I honestly can't think of any other independent forums left aside from KF that are actually active. They all got sucked up into other platforms and they all suffered massively for it. Of course that's only scratching the surface of how shit things are now.
ARFCOM is still alive...... all about guns, specifically AR-15s

there are 2-3 other gun forums still alive, AKFile, one for Mosin Nagants and I think GlockTalk is still there

one or two decent watch and car forums left too

An update on my cassette player - replacement belt arrived, after replacing it the thing works perfectly. Didn't need to calibrate it or clean the head. The repair was incredibly easy, the original manual is incredibly detailed and the actual board inside it has a diagram on it showing how the components and belt should fit. The hardest part was actually finding a cassette to test it, after days of searching every charity shop where I live I finally found a tape of Christmas songs of all things.

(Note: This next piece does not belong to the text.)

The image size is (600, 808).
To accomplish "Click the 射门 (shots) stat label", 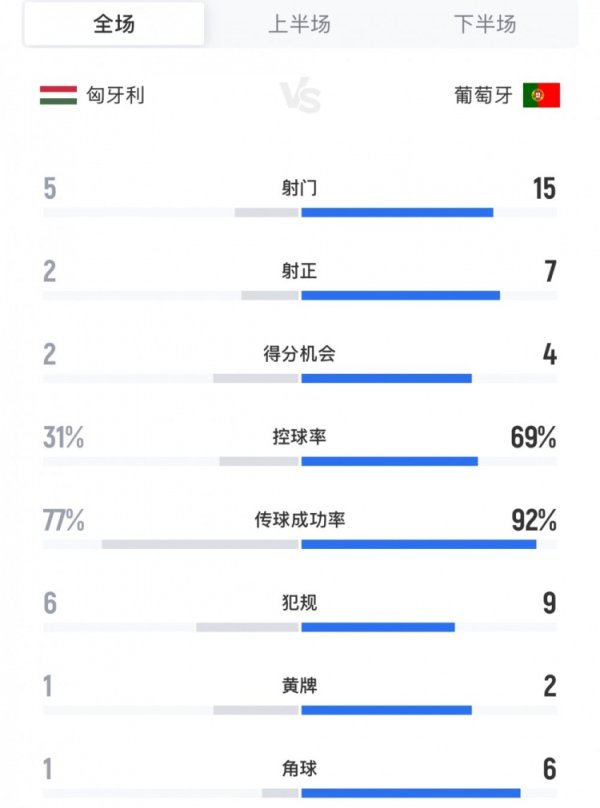I will click(300, 186).
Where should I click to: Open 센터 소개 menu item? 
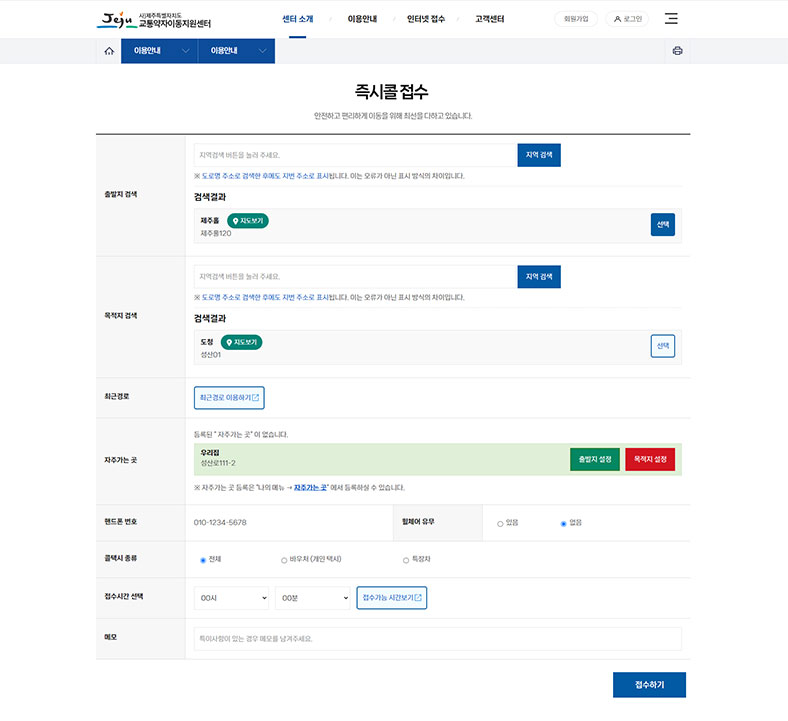297,19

Another one to add to the pile of old/new trends. This thing comes from a time when things were made in a way that allowed and encouraged consumers to service and maintain their stuff. Now we have planned obsolescence and everything is made in such a way that its almost impossible to service - from proprietary screws (fuck you Nintendo), soldered components on laptops to cars needing you to almost disassemble the whole fucking engine just to make the most basic of repairs.
at least with special screws/heads, those are usually knocked off within weeks of their arrival.